My suggestion is to increase the number of cases depending on the frequency of occurrence of the genotypes discussed.
Author Response
Thank you very much for your comments. We agree with the reviewer that the reduced sample size used in this study is one of the main limitations of this publication. Nevertheless, the current study was carried out thanks to a bioequivalence clinical trial conducted in the Clinical Trial Unit of Hospital Universitario de La Princesa (UECHUP), Madrid (Spain). Therefore, the number of subjects recruited was restricted by the number of subjects enrolled in the bioequivalence study who agreed to sign the informed consent. We are afraid that is not feasible to increase the sample size. We have modified the study limitations section to emphasize this fact.
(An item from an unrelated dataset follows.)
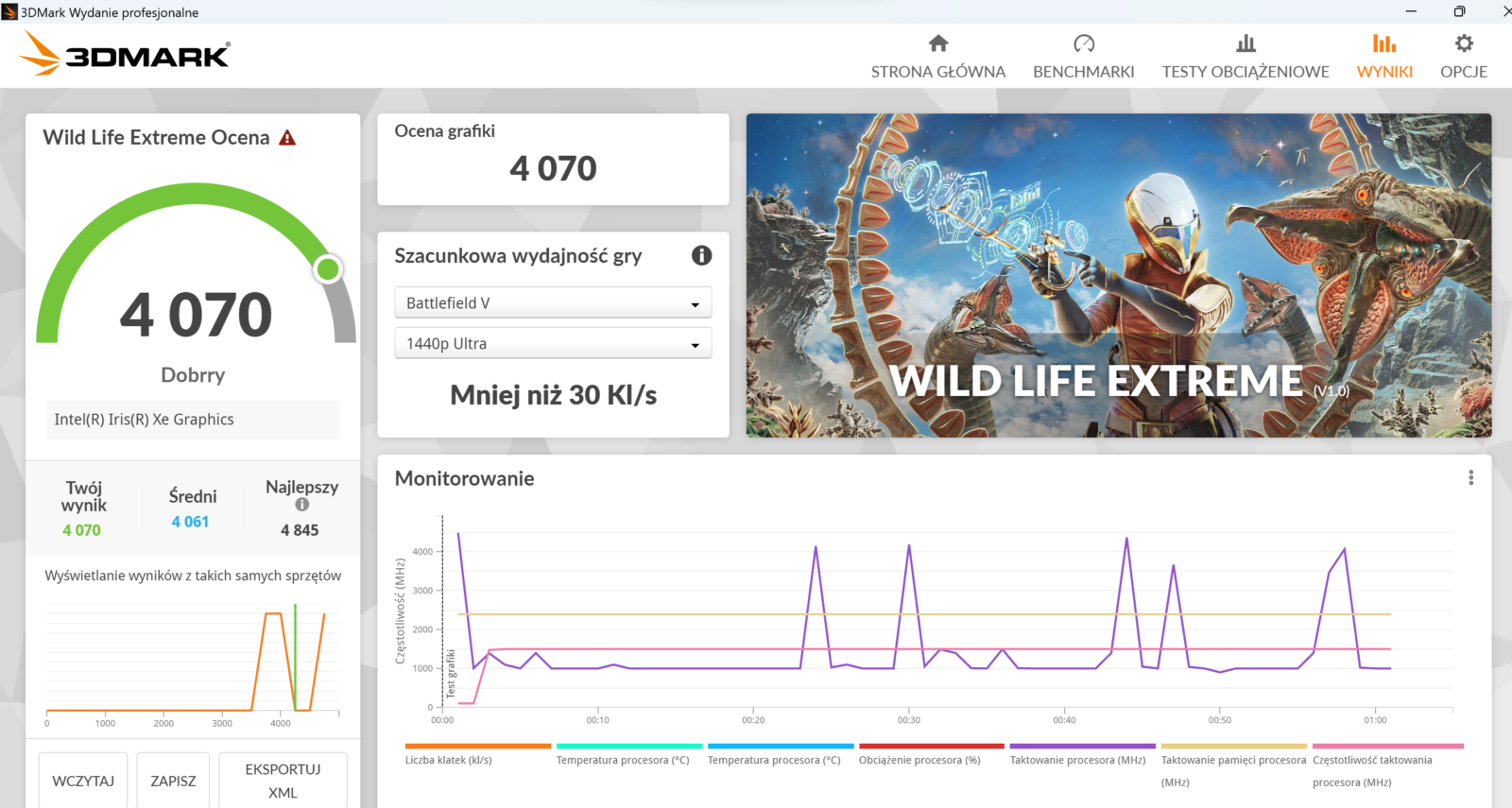Click the Testy Obciążeniowe bar chart icon
This screenshot has width=1512, height=808.
[1246, 43]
Author Response File: Author Response.docx
Reviewer 2 Report
This paper describes a study on the pharmocogenetics of two Alzheimer's drugs, donepezil and memantine. The authors collected genotype and pharmocokinectic data on a volunteer cohort. An association of several SNPs with pharmacokinetic parameters of both drugs are reported. Regarding ADRs, one SNP-ADR association is reported. However, these associations are not significant after multiple testing correction.
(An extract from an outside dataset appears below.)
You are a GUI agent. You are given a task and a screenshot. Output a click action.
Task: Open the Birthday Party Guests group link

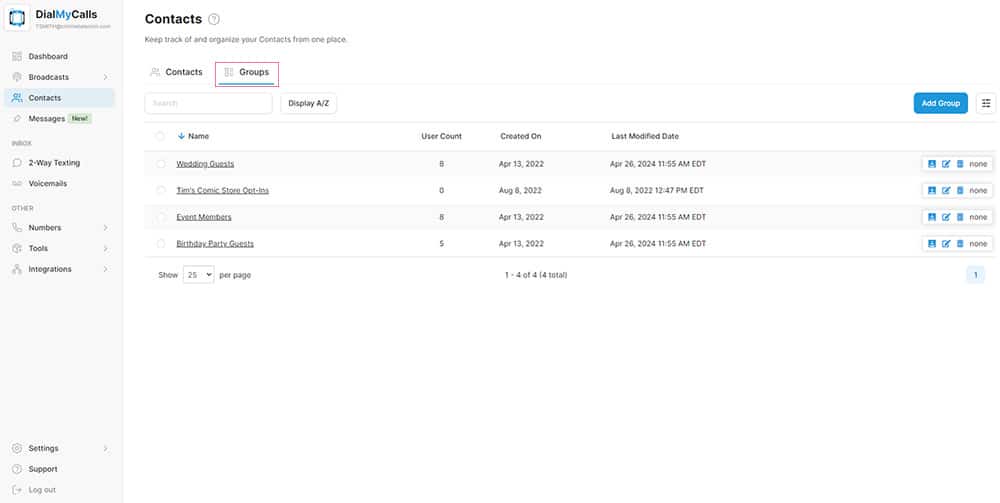(215, 244)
The paper is well writen, and the description and discussion of the results are appropriate. Conclusions are in line with the results.
The major issue of this paper is the lack of significant results.
Several factors can influence this and and I feel a more thorough discussion of this matter is warranted. Small sample size, which the authors identify as a limitation is possibly one important factor.
Regarding statistical significance I have one main question for the authors: did you try any other multiple correction methods? As you might be aware, Bonferroni is often too stringent and might yield false negatives. In this case I would sugest that other correction mehods, such Benjamini-Hochberg or Holm could be used. Do these improve the results?
Author Response
Thank you very much for your comments. We have modified the study limitation paragraph to discuss different factors that could influence the results of the pharmacogenetic study such as genetic heterogeneity or small effect sizes. Several of the genotyped SNPs have a very low frequency in the Iberian or Latin population. Nevertheless, they were included in the array design because they are used to infer the metabolizer phenotypes in the pharmacogenetic clinical guidelines. Thus, extreme phenotypes such as ultra-rapid metabolizers of CYP2D6 were underrepresented in the study. All the factors mentioned above may partially explain the lack of positive results. This information was included in the first paragraph of page 11.
According to the reviewer’ suggestion, we repeated all the multivariate analyses applying the Holm and the FDR correction (Supplementary Tables 4 and 6). Please see the attachment. However, we failed to find any significant result in any of the analyses performed. We have modified the materials and methods and the results sections to include this information. Nevertheless, we consider that the publication of negative results is very important in the pharmacogenetic area because the creation of new pharmacogenetic clinical guidelines depends on the validation of the potential biomarkers by different research groups.
Author Response File: Author Response.docx
Round 2
Reviewer 1 Report
I agree the corrections.
Reviewer 2 Report
I feel the authors addressed my concerns regarding the study.